Records from a collection:

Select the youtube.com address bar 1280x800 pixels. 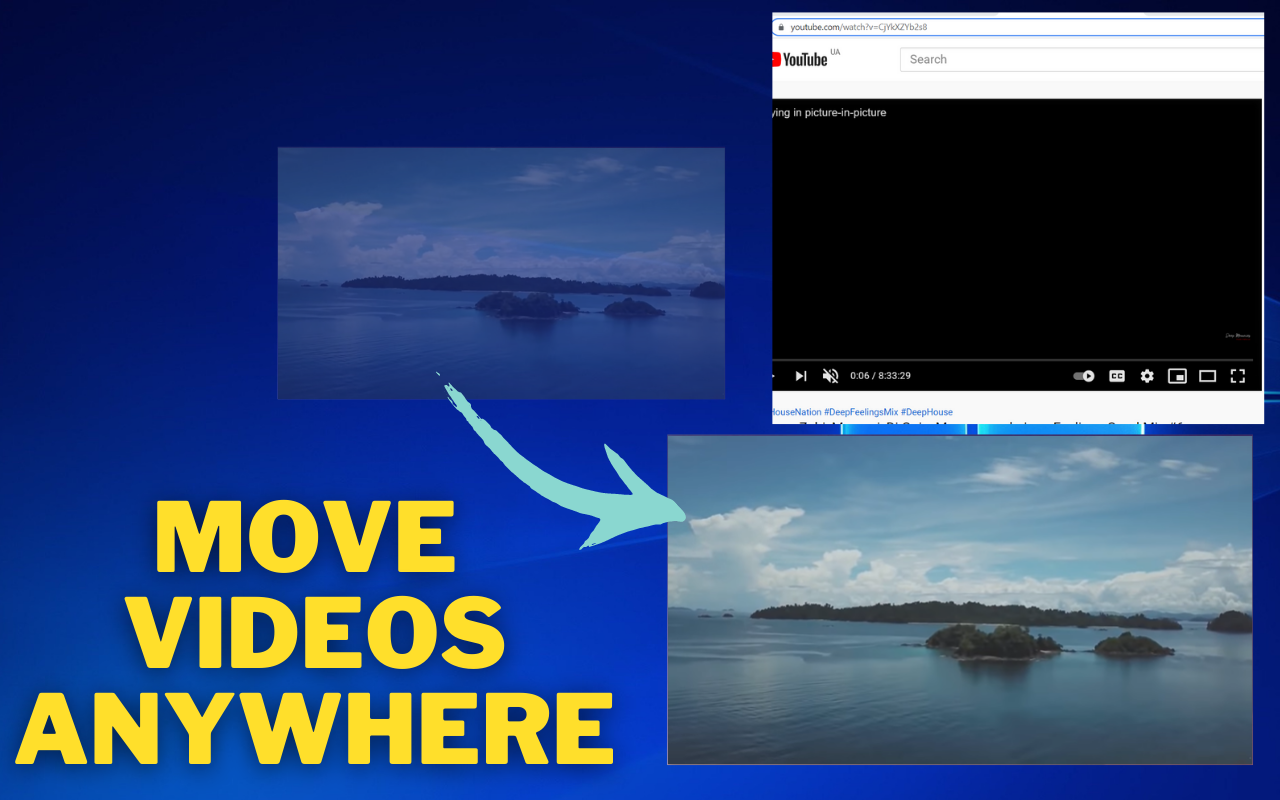coord(1018,27)
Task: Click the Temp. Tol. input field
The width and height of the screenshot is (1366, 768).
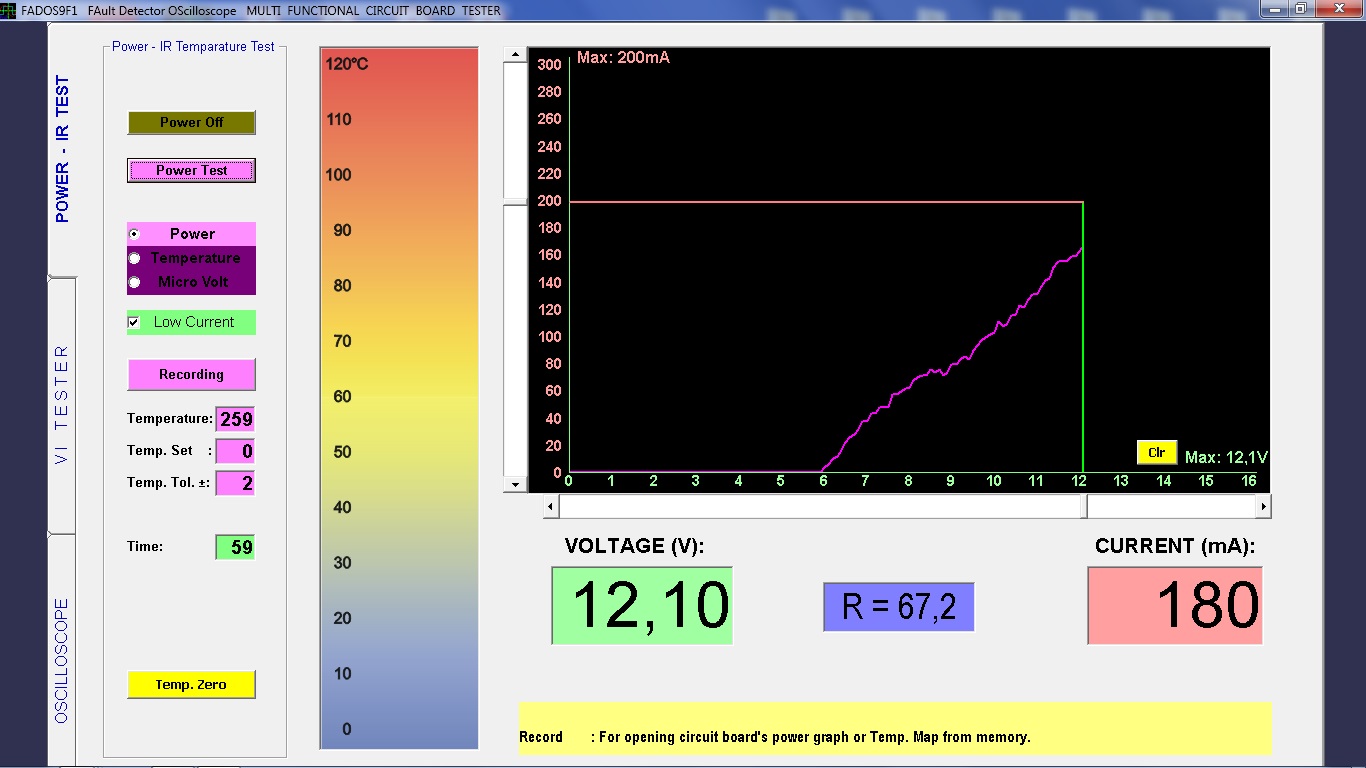Action: (235, 484)
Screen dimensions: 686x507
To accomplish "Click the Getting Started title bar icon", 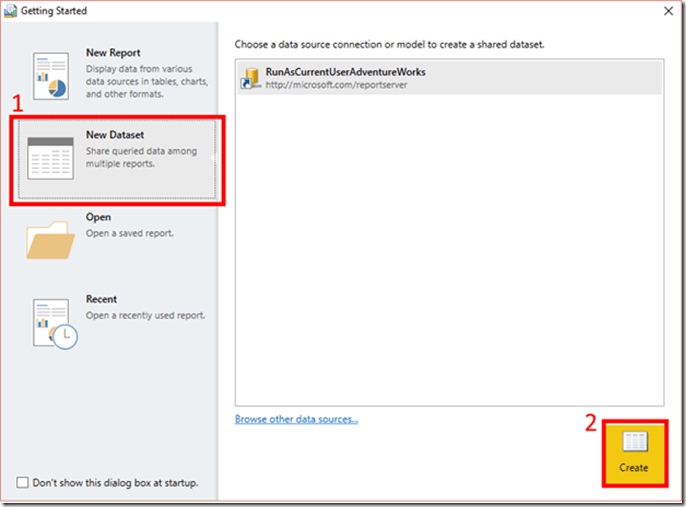I will [10, 11].
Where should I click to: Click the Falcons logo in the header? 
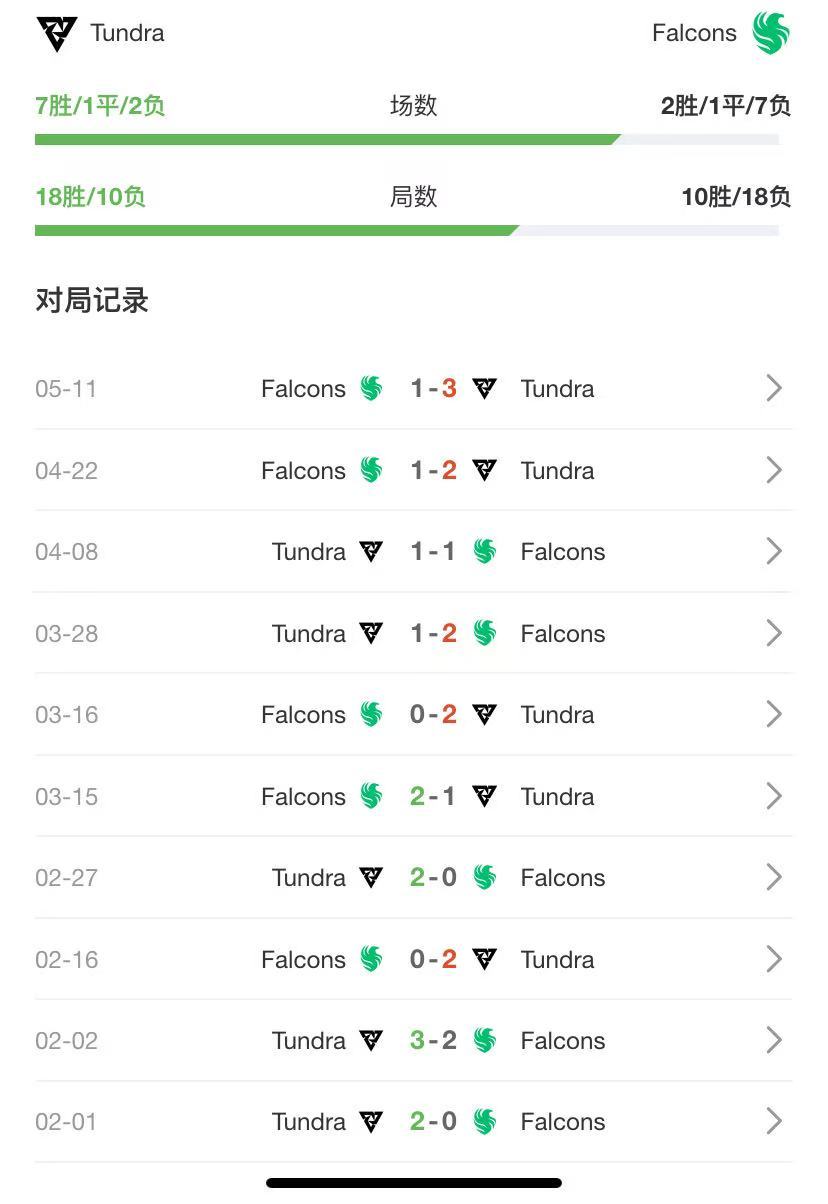[x=771, y=33]
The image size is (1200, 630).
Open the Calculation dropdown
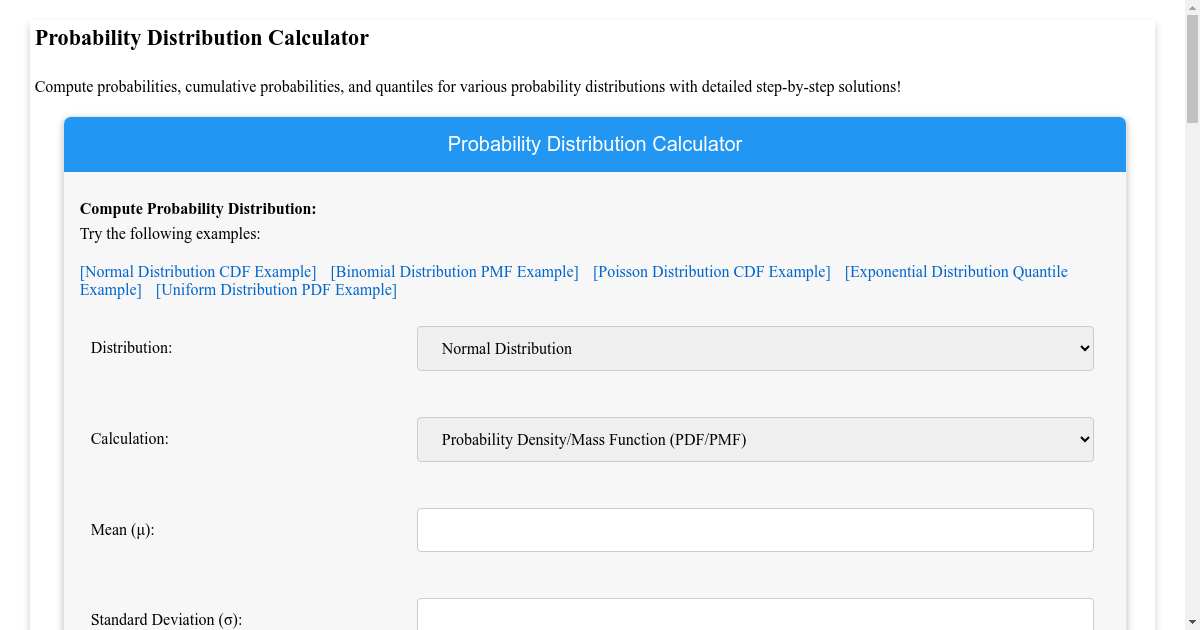pyautogui.click(x=755, y=439)
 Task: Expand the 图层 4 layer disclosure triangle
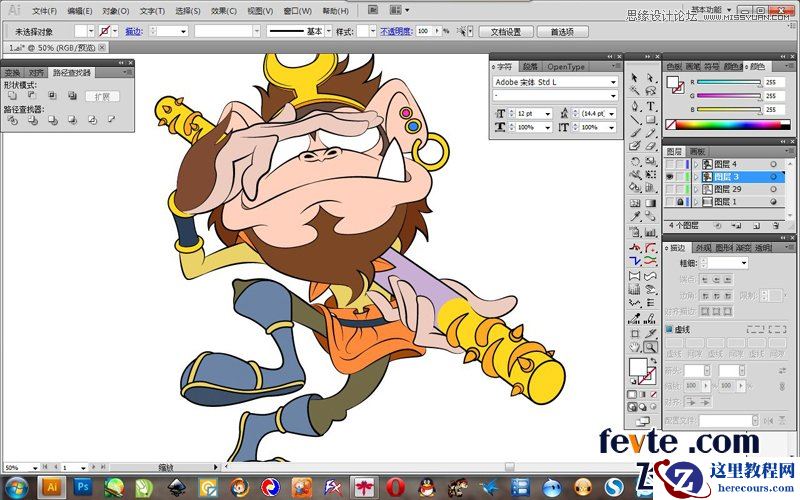pos(695,164)
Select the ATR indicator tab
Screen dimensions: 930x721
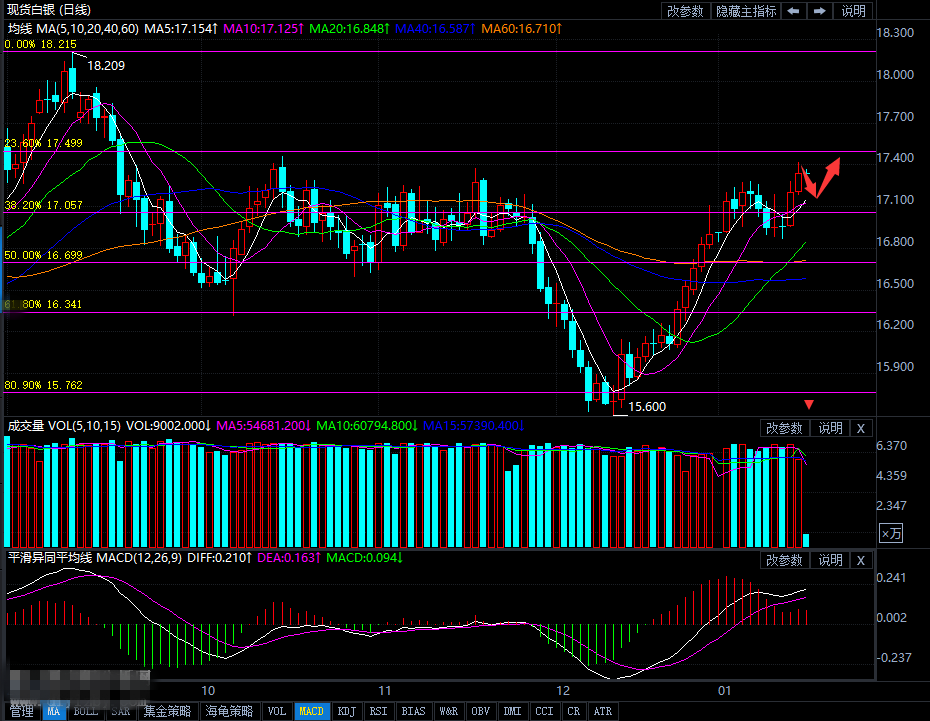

WHAT YOU SHOULD DO: Repeat exactly the lines from the one holding "Open the Calculation dropdown" through the last line of the entries, both included; the pictures do not belong in the copy.

ANSWER TO THE EXERCISE:
Open the Calculation dropdown
pyautogui.click(x=755, y=439)
 Task: Expand the 图层 4 layer disclosure triangle
pos(695,164)
Select the ATR indicator tab
Screen dimensions: 930x721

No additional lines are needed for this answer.